Saarbrücken · Claire Morgan macht aus Pflanzensamen, Plastikmüll und präparierten Tieren Kunst, die zum „grünen“ Zeitgeist passt. Doch die Ausstellung „Joy in the Pain“ in der Modernen Galerie schürft tiefer – bis zur biblischen Schöpfungsgeschichte.

Der erste Schritt dieser Ausstellung führt ins Dunkel. Man betritt eine andere Welt. Eine, in der Schönheit und Grausamkeit als gleichrangige Prinzipien auftauchen, ganz ohne Moral – wie es die Natur nun mal so hält.  Oder wie es Claire Morgan (41) will. Im Schwarz schweben Lichtpunkte, die sich magisch zu verdichten scheinen, zu vier instabilen Kuben aus womöglich tausenden  federleichten Einzel-Teilchen – Distelsamen.
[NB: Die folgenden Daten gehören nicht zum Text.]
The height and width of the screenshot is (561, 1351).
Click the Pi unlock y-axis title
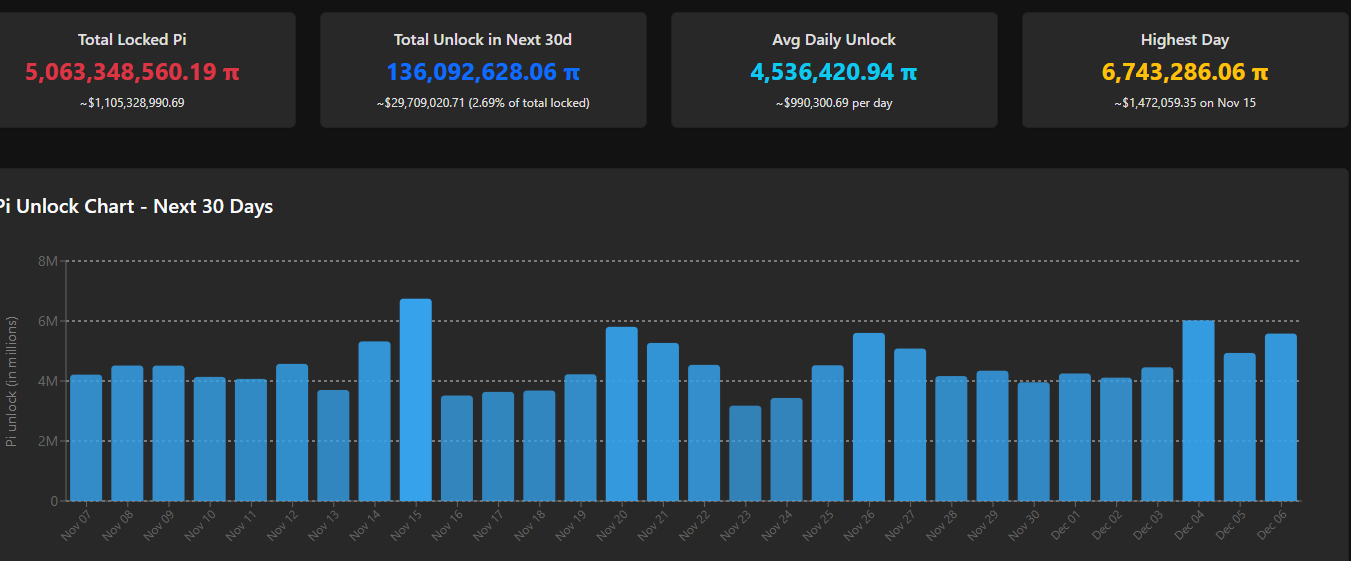point(12,381)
Durch die fragilen Körper hindurch verläuft eine Schneise, die Flugbahn einer Eule, die mit ausgebreiteten Flügeln vor dem letzten Kubus nahezu panisch stoppt. Denn dort wartet – der Tod? Realiter sind es tote Schmeißfliegen, die die in Großbritannien lebende Künstlerin für das Schluss-Szenario ihrer Installation „Here is the end of all things“ (2011) an straffen Nylonfäden wie auf einer Perlenkette aufgefädelt hat – eine exakt choreographierte Schreckens-Armada. Ekelhaft?  In dieser geometrischen Formation ist das reine  Ästhetik. Und man kann nicht anders als staunen in dieser einerseits krass realistischen, andererseits märchenhaft aufgeladenen Wunderkammer.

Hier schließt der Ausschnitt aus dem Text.